**Prompt**: Reproduce the material from the line containing "This screenshot has" through the line containing "click(x=513, y=311)", swapping "text field" for "input box" and keeping everything else the same. Leave the pictures out of your answer.

**Supplied material**:
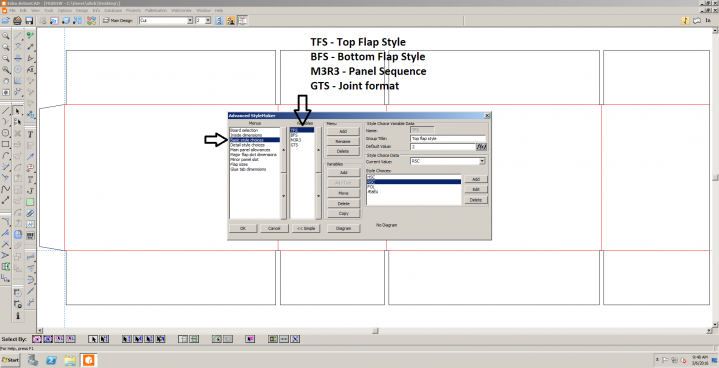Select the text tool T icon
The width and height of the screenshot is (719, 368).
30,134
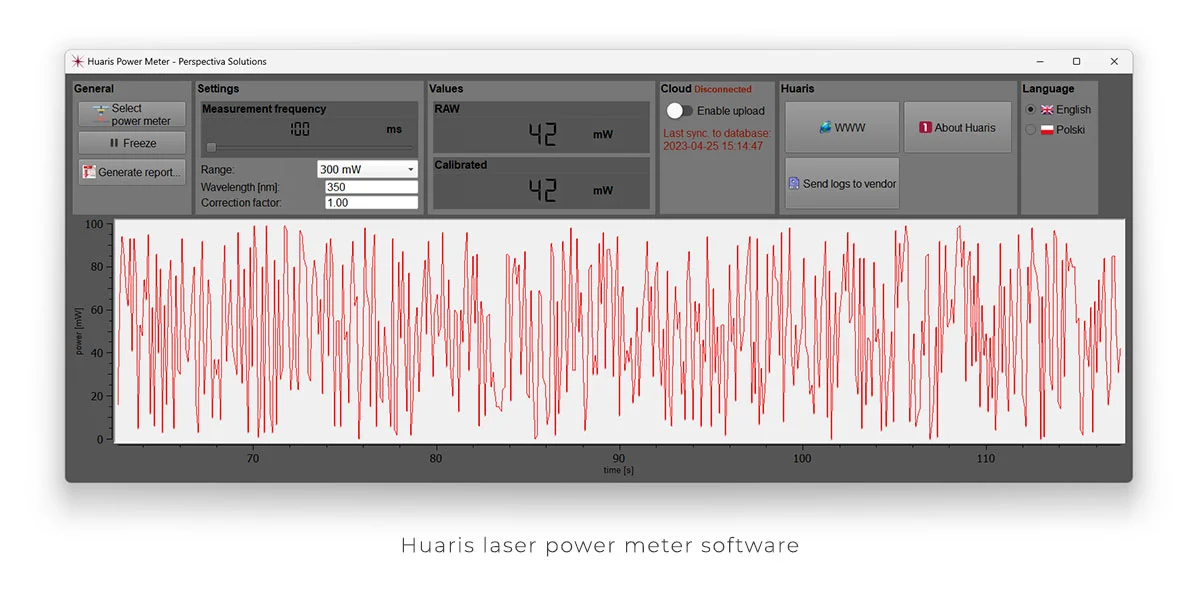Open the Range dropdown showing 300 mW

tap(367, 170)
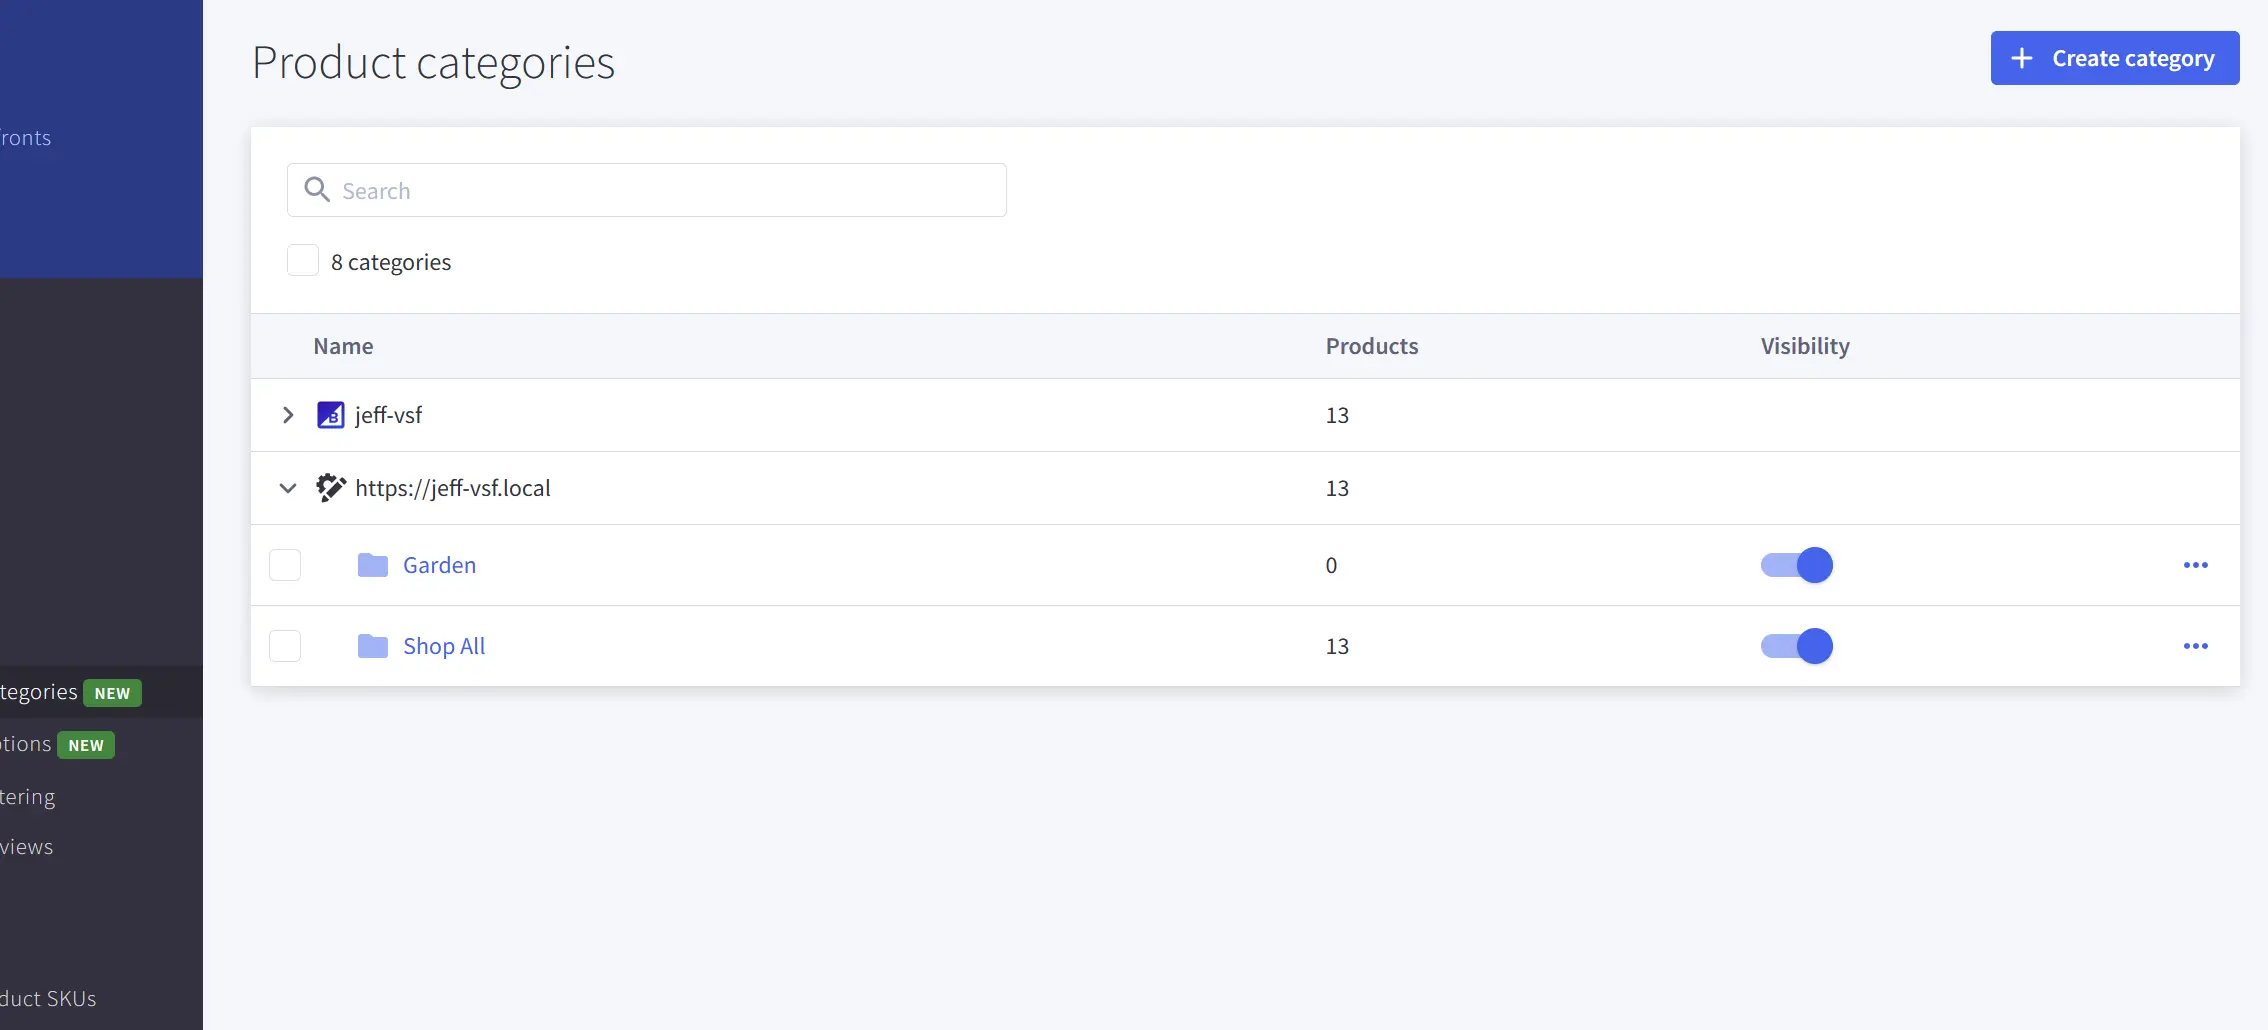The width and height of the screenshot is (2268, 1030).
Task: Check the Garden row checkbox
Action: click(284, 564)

* * *

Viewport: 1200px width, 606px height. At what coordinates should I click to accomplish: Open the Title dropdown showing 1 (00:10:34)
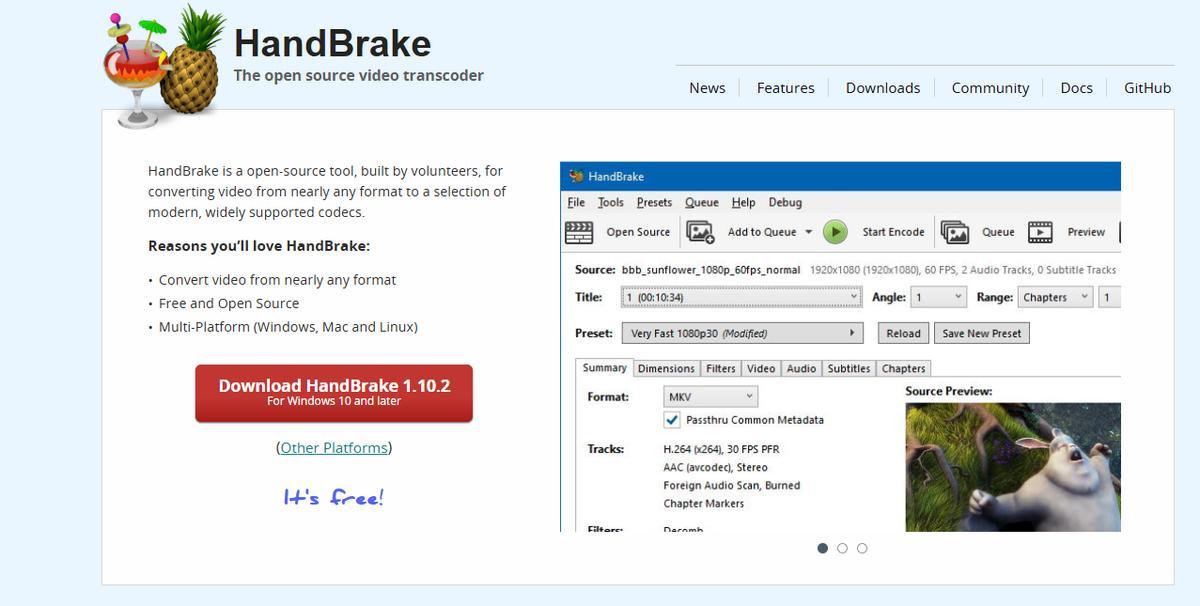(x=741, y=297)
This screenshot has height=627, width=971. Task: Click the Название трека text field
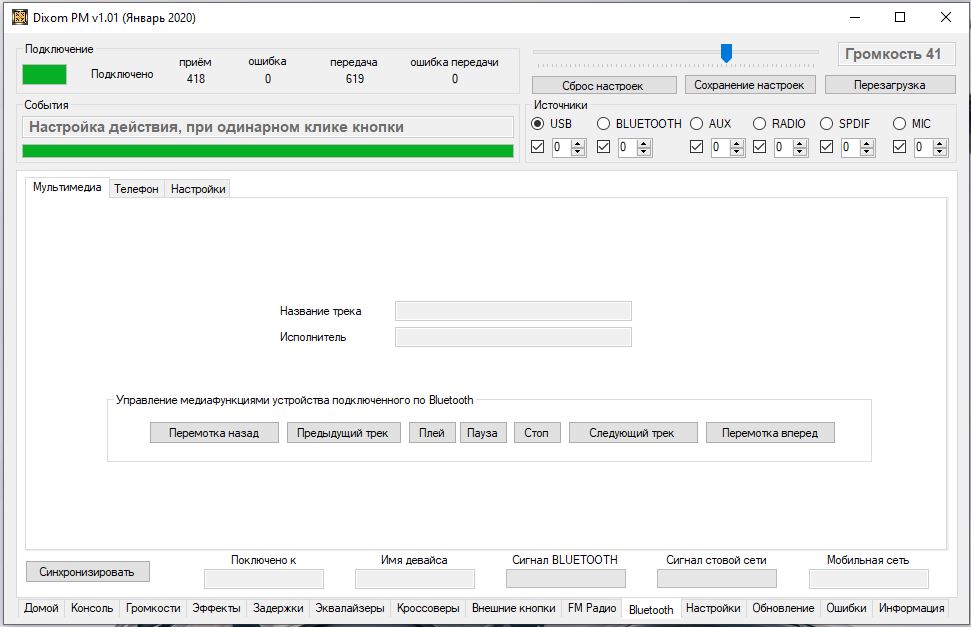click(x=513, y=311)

**Reply to the exercise**:
This screenshot has height=627, width=971. Task: Click the Название трека input box
click(x=513, y=311)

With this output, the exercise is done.